◆ DATA TO USE:
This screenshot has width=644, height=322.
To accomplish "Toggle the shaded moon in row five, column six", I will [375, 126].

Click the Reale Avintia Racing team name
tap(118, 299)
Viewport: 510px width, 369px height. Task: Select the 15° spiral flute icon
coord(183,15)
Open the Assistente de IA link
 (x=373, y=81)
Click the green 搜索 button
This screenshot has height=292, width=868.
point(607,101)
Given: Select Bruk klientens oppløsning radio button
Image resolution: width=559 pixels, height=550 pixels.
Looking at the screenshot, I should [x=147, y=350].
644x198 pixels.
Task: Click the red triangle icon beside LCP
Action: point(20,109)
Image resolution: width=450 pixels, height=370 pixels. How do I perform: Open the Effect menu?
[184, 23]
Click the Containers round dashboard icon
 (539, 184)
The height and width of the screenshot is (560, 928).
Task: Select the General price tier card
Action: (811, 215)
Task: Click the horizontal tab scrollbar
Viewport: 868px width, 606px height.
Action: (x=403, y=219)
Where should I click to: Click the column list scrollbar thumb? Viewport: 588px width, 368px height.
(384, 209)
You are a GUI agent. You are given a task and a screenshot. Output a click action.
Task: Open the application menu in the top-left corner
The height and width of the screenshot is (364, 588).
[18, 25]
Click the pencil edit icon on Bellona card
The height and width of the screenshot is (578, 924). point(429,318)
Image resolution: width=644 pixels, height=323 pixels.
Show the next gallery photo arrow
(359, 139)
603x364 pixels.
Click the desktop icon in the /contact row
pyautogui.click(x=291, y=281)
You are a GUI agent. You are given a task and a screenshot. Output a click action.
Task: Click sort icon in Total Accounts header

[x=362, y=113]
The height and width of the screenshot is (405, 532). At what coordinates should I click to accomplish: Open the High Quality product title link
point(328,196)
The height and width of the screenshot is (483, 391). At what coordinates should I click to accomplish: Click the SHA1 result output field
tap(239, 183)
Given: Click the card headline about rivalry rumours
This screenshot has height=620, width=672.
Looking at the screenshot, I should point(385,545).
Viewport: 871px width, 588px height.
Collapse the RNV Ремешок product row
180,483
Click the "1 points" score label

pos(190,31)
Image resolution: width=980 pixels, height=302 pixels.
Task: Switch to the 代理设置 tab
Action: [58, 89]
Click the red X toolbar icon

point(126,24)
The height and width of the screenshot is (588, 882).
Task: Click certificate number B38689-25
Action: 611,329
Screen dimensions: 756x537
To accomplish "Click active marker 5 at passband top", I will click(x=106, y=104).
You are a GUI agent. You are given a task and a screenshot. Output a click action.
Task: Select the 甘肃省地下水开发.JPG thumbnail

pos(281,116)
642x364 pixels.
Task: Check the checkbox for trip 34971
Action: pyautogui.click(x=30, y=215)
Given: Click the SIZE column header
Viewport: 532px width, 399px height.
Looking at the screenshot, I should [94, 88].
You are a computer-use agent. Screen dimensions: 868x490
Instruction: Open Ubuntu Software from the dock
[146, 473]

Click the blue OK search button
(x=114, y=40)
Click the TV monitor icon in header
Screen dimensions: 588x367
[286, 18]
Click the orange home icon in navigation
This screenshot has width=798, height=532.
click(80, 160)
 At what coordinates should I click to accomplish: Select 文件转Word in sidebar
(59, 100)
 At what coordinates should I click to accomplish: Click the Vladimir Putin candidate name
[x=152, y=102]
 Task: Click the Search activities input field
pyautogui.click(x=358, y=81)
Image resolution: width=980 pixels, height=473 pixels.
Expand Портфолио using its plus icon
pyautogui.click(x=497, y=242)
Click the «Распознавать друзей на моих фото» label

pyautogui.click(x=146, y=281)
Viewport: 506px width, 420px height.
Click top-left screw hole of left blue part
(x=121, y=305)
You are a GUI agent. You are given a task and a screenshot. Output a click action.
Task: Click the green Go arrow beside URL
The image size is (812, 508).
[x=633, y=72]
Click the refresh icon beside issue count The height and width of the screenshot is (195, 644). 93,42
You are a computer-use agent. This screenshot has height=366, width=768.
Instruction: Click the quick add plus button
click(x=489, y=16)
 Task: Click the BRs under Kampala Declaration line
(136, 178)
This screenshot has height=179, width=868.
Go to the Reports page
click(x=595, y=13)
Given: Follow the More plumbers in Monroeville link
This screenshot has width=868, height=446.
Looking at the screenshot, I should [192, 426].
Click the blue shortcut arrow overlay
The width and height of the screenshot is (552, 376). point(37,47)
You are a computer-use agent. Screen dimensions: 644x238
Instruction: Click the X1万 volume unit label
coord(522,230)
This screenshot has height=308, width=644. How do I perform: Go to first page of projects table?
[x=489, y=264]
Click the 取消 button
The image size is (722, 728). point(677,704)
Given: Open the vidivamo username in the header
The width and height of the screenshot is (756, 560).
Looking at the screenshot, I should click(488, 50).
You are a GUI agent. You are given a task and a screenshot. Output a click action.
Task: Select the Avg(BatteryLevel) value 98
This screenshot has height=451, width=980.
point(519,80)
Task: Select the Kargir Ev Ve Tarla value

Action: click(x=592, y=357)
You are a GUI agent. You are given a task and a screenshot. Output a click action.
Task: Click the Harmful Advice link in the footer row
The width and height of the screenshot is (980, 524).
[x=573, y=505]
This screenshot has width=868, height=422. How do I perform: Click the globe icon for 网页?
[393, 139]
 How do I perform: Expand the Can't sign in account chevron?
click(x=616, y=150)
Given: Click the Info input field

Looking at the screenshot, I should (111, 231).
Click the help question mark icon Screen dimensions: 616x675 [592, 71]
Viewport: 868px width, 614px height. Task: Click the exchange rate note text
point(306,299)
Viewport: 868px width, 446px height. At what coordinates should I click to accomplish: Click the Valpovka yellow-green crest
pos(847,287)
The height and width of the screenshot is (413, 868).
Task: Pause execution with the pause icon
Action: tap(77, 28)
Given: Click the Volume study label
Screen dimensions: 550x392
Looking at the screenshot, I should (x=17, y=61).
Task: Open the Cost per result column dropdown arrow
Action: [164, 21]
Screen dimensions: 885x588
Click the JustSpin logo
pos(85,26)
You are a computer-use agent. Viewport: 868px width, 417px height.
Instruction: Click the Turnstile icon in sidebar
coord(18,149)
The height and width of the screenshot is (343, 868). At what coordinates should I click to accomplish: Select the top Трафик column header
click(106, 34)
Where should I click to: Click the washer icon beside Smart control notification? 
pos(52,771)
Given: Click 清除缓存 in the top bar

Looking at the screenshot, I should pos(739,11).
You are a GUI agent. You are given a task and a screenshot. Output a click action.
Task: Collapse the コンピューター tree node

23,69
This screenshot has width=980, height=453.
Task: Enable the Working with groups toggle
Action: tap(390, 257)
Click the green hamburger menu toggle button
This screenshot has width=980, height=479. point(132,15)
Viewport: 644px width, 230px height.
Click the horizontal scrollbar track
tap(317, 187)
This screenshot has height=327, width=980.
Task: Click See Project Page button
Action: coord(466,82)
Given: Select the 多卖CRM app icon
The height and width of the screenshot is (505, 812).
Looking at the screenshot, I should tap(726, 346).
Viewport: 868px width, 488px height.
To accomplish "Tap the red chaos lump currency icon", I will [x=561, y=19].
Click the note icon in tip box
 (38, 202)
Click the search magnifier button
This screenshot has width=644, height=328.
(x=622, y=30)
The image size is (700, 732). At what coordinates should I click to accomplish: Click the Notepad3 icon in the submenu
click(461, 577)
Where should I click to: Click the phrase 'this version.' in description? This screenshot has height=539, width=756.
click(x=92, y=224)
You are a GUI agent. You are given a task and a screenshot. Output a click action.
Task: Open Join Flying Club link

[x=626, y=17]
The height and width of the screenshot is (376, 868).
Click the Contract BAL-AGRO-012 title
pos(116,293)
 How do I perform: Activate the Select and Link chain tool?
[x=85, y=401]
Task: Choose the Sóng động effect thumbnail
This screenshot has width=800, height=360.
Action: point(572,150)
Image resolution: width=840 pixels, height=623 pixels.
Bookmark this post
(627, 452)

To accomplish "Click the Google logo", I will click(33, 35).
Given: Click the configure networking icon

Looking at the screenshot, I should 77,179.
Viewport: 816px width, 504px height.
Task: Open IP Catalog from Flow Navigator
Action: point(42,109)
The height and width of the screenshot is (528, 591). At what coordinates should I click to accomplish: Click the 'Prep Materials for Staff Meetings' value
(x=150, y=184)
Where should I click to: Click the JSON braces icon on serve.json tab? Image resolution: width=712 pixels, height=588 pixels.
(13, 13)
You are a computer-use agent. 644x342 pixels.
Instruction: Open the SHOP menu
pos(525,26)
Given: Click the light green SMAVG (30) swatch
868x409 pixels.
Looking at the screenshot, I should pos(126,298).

◆ AIM OF THE EXERCISE:
Copy exactly the stretch of data above from the line with "This screenshot has height=308, width=644." through the line with "Task: Select the Avg(BatteryLevel) value 98", and omit all other lines.

◆ TASK ANSWER:
This screenshot has height=308, width=644. How do I perform: Go to first page of projects table?
[x=489, y=264]
Click the 取消 button
The image size is (722, 728). point(677,704)
Given: Open the vidivamo username in the header
The width and height of the screenshot is (756, 560).
Looking at the screenshot, I should click(488, 50).
You are a GUI agent. You are given a task and a screenshot. Output a click action.
Task: Select the Avg(BatteryLevel) value 98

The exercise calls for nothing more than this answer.